▶ _About this exercise_:
In the data below, find every line with the word "agent" and copy it out.

▶ _Dataset_:
● ● ● ● ●

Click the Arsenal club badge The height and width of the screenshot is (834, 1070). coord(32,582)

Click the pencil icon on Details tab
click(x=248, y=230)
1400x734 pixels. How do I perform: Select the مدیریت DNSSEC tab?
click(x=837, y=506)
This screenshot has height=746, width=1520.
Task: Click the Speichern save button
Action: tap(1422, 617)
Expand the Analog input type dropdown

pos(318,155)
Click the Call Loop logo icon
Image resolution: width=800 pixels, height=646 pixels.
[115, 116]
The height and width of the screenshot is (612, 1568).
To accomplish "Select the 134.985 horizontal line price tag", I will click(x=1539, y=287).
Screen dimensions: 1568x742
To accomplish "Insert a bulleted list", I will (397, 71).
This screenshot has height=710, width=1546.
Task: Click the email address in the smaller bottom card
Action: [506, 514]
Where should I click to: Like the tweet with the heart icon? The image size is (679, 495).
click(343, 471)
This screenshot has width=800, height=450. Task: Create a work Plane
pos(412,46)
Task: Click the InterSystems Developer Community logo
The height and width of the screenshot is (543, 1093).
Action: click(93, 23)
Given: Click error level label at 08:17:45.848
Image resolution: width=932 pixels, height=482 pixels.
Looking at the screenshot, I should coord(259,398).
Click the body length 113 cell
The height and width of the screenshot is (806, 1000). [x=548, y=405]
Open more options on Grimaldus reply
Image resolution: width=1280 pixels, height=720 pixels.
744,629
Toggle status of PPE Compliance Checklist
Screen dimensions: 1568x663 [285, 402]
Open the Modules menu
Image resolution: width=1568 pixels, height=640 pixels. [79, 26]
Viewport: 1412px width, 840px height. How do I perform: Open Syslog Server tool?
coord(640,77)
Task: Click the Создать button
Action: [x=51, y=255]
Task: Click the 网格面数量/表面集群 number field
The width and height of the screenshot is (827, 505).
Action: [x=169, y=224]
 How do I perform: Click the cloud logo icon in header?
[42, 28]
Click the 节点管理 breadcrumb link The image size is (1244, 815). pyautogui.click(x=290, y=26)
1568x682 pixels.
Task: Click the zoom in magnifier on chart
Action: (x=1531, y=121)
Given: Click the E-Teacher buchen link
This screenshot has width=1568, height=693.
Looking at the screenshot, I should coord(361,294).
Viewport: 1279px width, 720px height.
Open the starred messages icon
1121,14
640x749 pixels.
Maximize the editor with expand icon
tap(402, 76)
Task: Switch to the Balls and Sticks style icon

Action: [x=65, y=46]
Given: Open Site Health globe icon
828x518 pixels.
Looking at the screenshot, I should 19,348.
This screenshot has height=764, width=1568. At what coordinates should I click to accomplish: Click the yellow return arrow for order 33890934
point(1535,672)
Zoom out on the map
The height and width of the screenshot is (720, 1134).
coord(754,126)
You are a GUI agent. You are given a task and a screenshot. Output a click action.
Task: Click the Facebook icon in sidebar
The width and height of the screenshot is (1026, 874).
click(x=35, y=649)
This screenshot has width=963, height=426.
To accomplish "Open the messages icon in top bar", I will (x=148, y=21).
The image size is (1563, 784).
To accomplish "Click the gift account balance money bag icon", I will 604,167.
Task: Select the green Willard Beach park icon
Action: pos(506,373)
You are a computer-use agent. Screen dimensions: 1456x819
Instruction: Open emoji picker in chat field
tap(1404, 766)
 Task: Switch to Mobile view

● ● ● ● ●

▶ _Your solution_:
You are a GUI agent. You are given a task and a screenshot. Output a click action.
You are a computer-use agent. Screen dimensions: 1456x819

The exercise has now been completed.